Текст книги "Пять четвертинок апельсина"
Автор книги: Джоанн Харрис
Жанр: Современная зарубежная литература, Современная проза
Возрастные ограничения: +18
сообщить о неприемлемом содержимом
Текущая страница: 9 (всего у книги 26 страниц) [доступный отрывок для чтения: 9 страниц]
14
На той неделе мы в Анже больше не ездили, и ни Кассис, ни Ренетт, похоже, не имели ни малейшего желания обсуждать со мной ту встречу с немцами. Да и я как-то не решалась упоминать о своей болтовне с Лейбницем, хоть и была не в силах тот разговор забыть. Воспоминания о нем то наполняли мою душу какими-то тревожными предчувствиями, то вдруг заставляли ощутить в себе некую странную силу.
Кассис казался каким-то беспокойным; Рен злилась на меня, смотрела сердито; к тому же целую неделю шли дожди, Луара грозно вздулась, а поля подсолнечника окутала синеватая дымка. После нашей поездки в Анже минуло уже семь дней. На рынок в последний раз мать ездила с Ренетт, а мы с Кассисом бродили с недовольным видом по насквозь мокрому саду, и я, глядя на зеленые сливы на ветках, с какой-то странной смесью любопытства и тревоги вспоминала о Лейбнице. Мне казалось, что я вряд ли когда-нибудь его увижу.
И все-таки я увидела его, причем совершенно неожиданно.

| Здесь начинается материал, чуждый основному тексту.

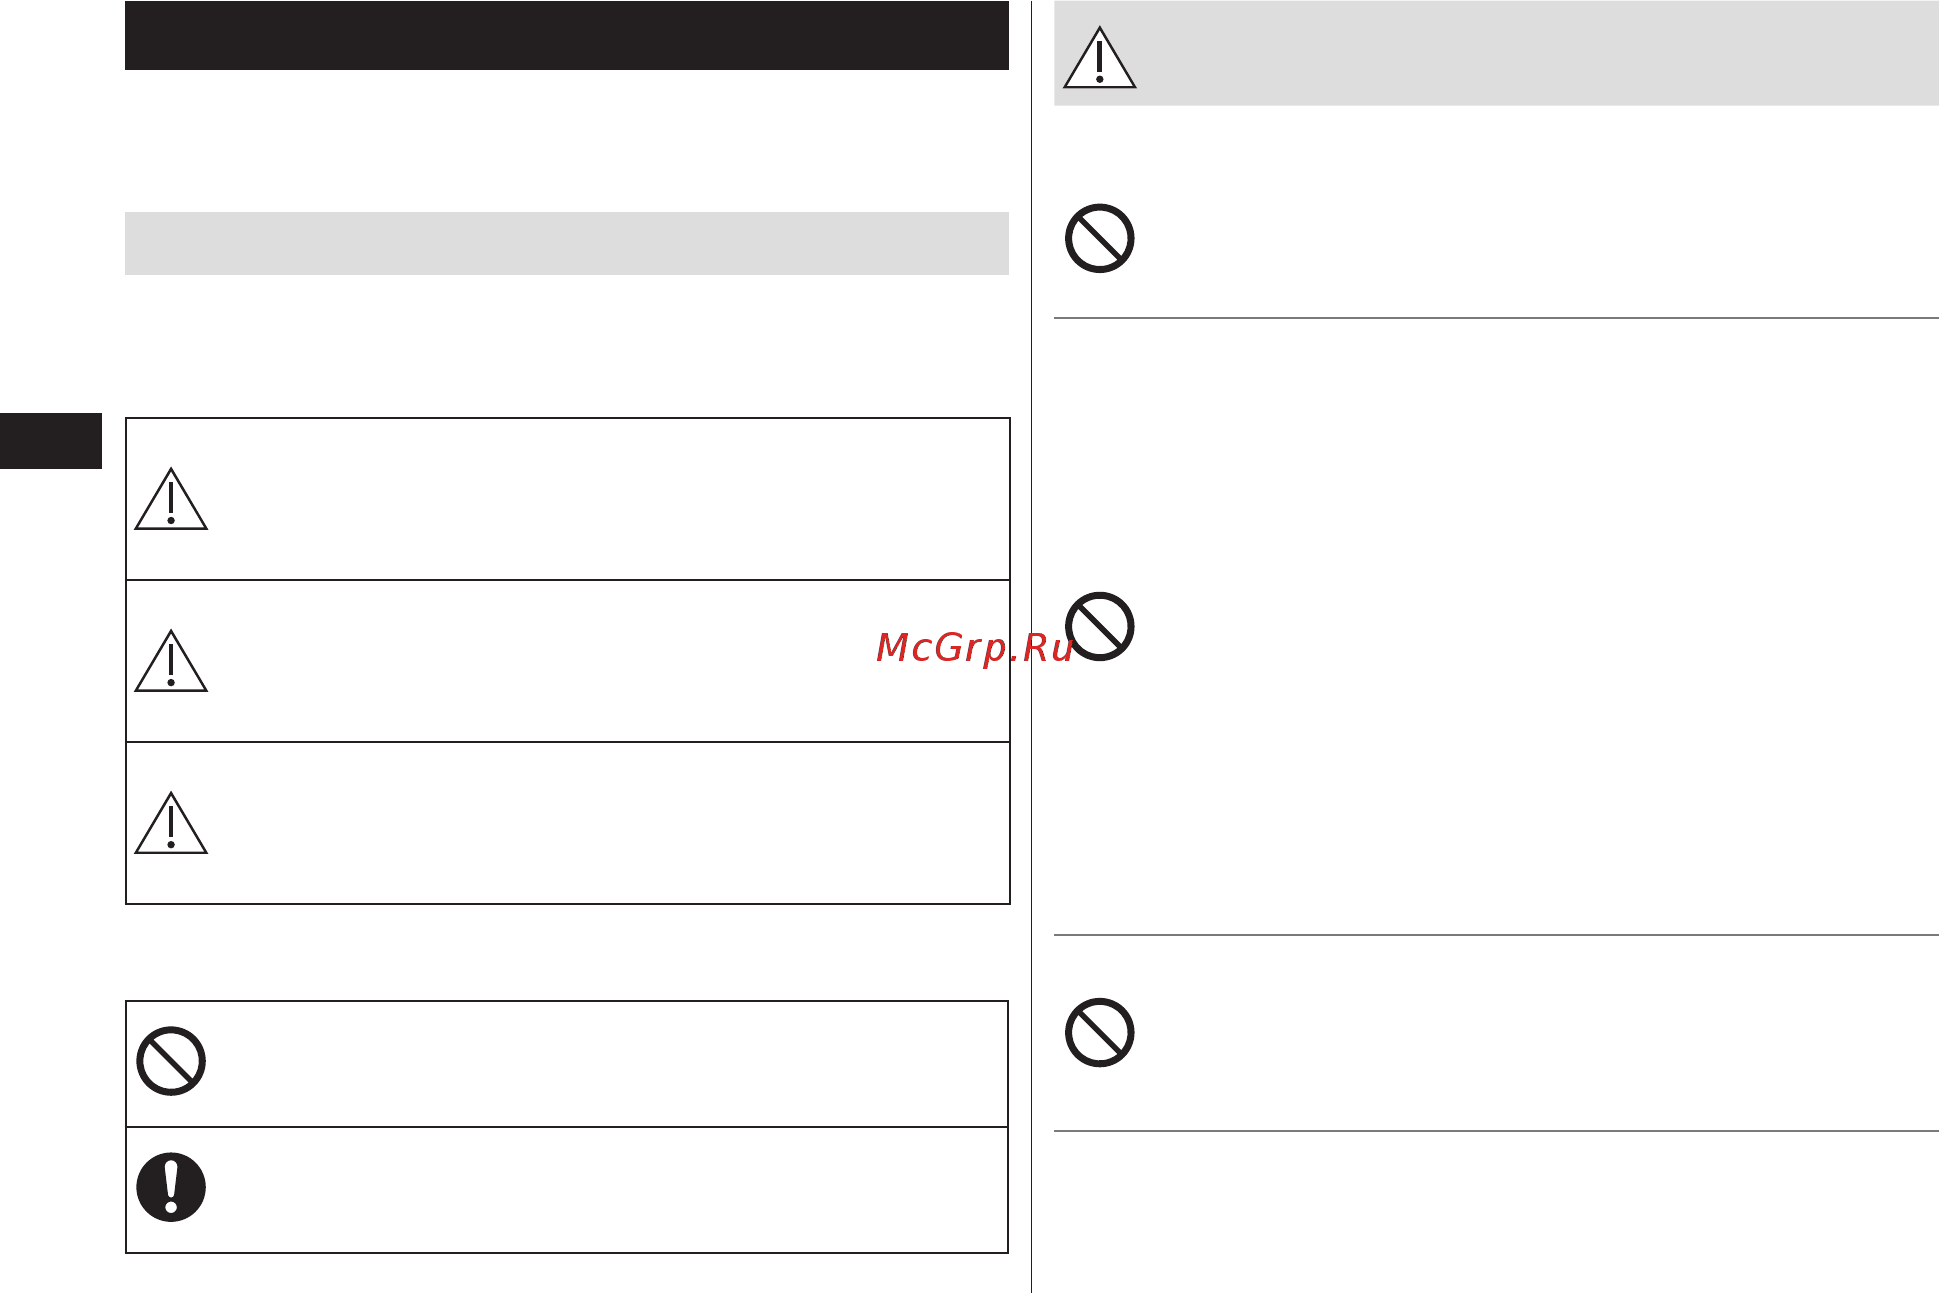
Task: Click horizontal rule beneath first right-page prohibition symbol
Action: [x=1496, y=318]
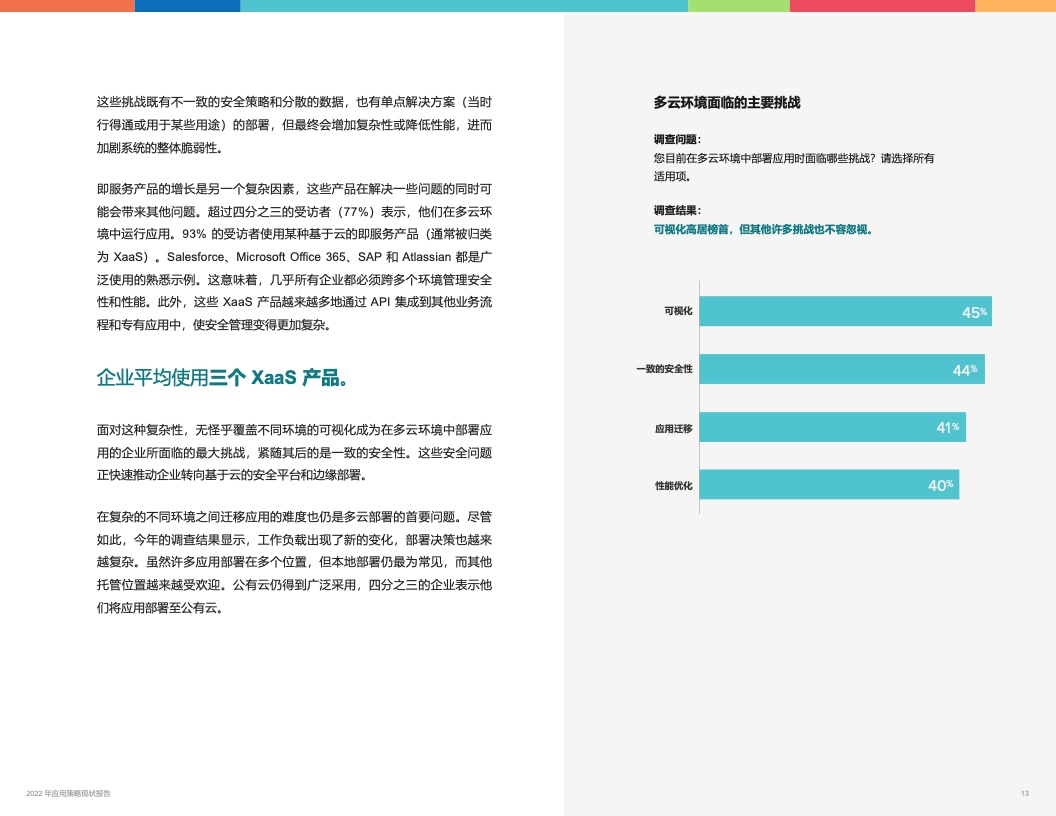Click paragraph starting with 这些挑战既有不一致

tap(294, 125)
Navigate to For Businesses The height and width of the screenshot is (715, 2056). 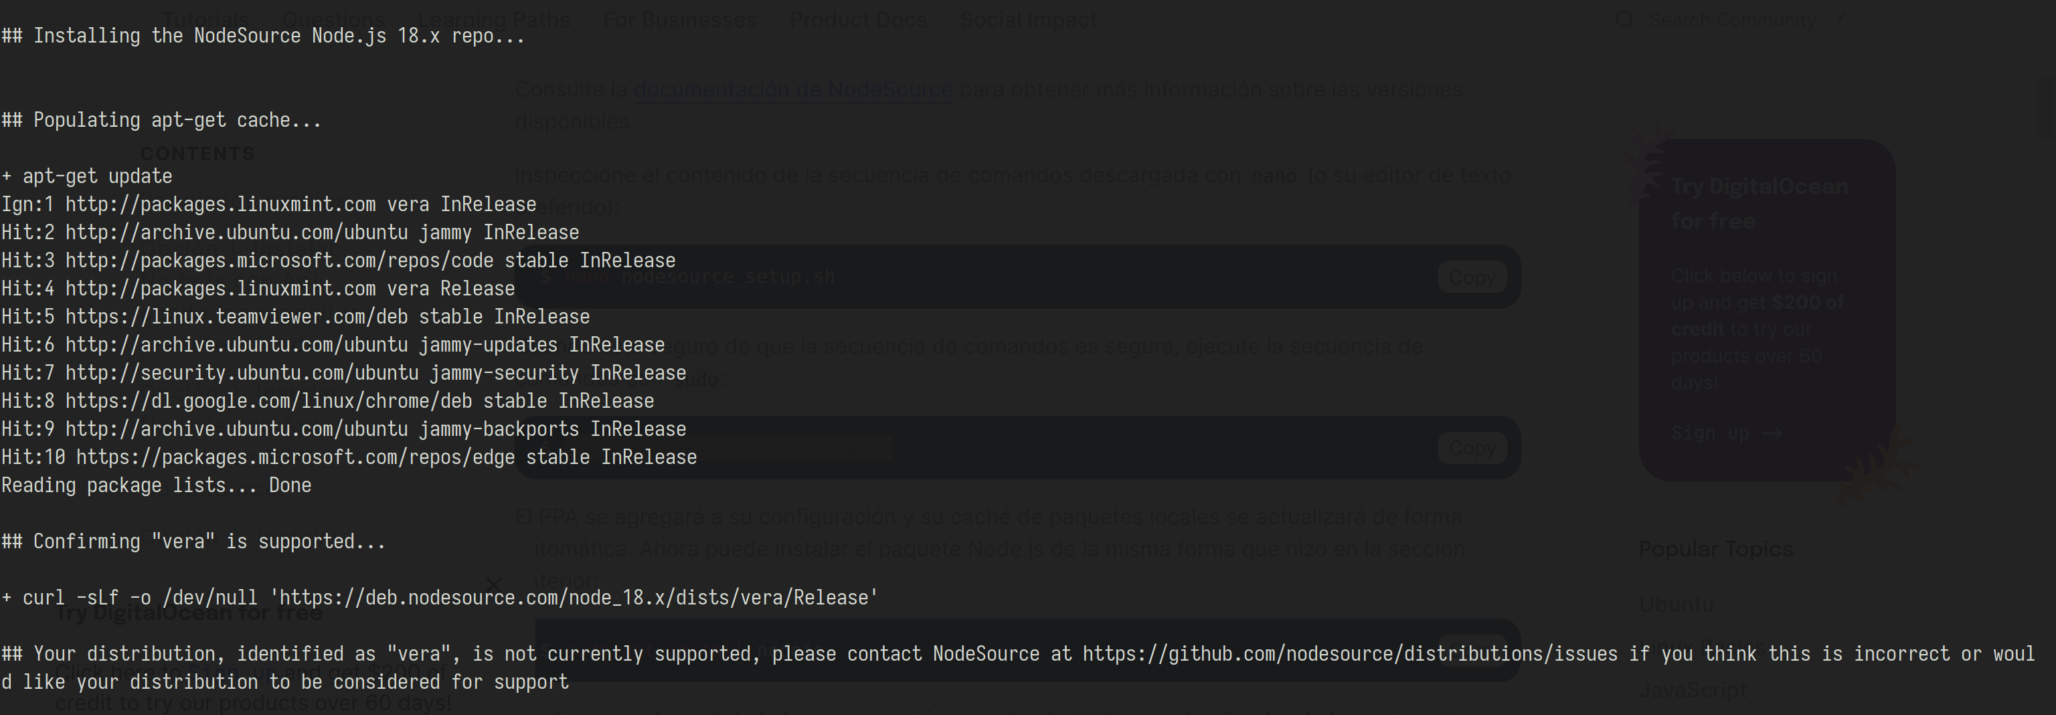pos(679,18)
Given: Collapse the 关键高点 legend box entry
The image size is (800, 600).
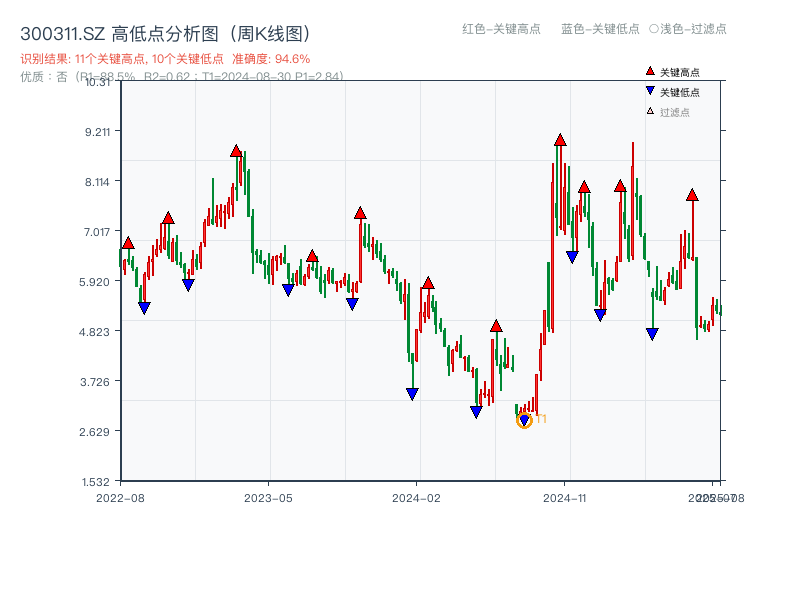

Это случилось тоже в рыночный день ранним утром. В тот раз была очередь Кассиса помогать матери; он укладывал в повозку продукты на продажу. Рен носила из холодной кладовой свежие сыры, завернутые в виноградные листья, мать собирала яйца в курятнике. Я же только-только вернулась с реки с утренним уловом: парочкой небольших окуней и несколькими уклейками. Все это я порубила на куски в качестве будущей наживки и оставила в ведерке под окном. Обычно в такой день немцы в деревне не появлялись, и когда к нам в дверь постучали, я бросилась открывать.
На пороге стояли трое: двое были мне неизвестны, а третьим был Лейбниц. На этот раз он выглядел очень подтянутым и аккуратным, мундир застегнут, винтовка спокойно лежит на сгибе руки. Увидев меня, он сперва изумленно раскрыл глаза, потом улыбнулся.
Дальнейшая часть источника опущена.